I’m not an optimist by nature. I tend not to believe anything unless I see it for myself. This isn’t the typical statement made by a pastor, but in my case it’s true. I know that life is hard, people aren’t always honest, and weird things happen. So when I’m told about things that people have seen or heard or experienced, I’m very skeptical. If I were among the early disciples, I’d have been like Thomas. No way was I going to believe in the Risen Christ unless I could see and touch him myself.
I’ve been thinking about this while on vacation this week, and today especially. I spent quite a bit of time on the beach today. I can’t walk a beach anywhere without searching for sea glass. I thought I’d have good luck today because of all the storms that New England has had this season. I found a few pieces here and there, small and mostly brown. Just before leaving the beach, I was picking through piles of small rocks and shells left behind by the receding tide. And I was rewarded for my searching with a large piece of nearly glowing glass. Years ago, it might have been part of a Coke bottle – thick and slightly green. I knew that if I kept looking, I’d find a prized piece. I just had that feeling.
Faith is like that for me. There are days when I’d say with Thomas, “Nope. I don’t believe unless I can put my hands in the wounds.” Then there are other days when I’m absolutely certain that if I keep waiting, keep searching, keep listening, keep watching, the Holy Spirit is going to show up and do her thing. I don’t know what makes the difference exactly, but I suspect it’s me and not God.

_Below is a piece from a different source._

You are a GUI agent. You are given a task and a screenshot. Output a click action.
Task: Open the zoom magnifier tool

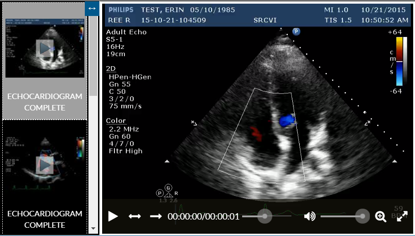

Having grown up on Cape Cod and having spent hours on the beach, I know what storms can do to a beach. My belief that I’d find an excellent piece of sea glass was based on previous experience. Unfortunately, I can’t say the same for my wavering between faith and disbelief. Previous experience says that I always find God when I am searching, waiting, or seeking. However, there are times when I am certain that God is no where to be found and isn’t going to show up.
God knows me better than I know the ocean, though. God shows up all the time and has the patience to wait for me to notice. And, trust me, sometimes I can keep God waiting for quite some time. Those disciples who witnessed Jesus without Thomas were pretty lucky. If Thomas hadn’t been so adamant that he needed to see Jesus the same way that the others did, he might not have had to wait a week. It’s possible that Jesus was hanging around, waiting for Thomas to recognize his presence. Maybe Jesus waited a week and then decided to give Thomas what Thomas thought he needed.
Just a week ago we were singing Alleluia and believing in the power and presence of the Risen Christ. How long did it take before we all forgot that Christ is with us all the time – in friends and neighbors, family and strangers? We keep thinking that Jesus needs to show up in a certain way and insist on only recognizing Jesus in the way that has been described by others. What if Jesus has been with us all along, waiting for us to recognize him?
I had no trouble persisting in my search for the perfect piece of beach glass. I thought I was looking for red or blue, or even a sizable green. What I found was clear with a hint of green. We might all be looking for the Risen Christ to show up with nail marks and proof that he is who we think he is. What if Christ shows up in the most vulnerable among us and our response is the only proof needed?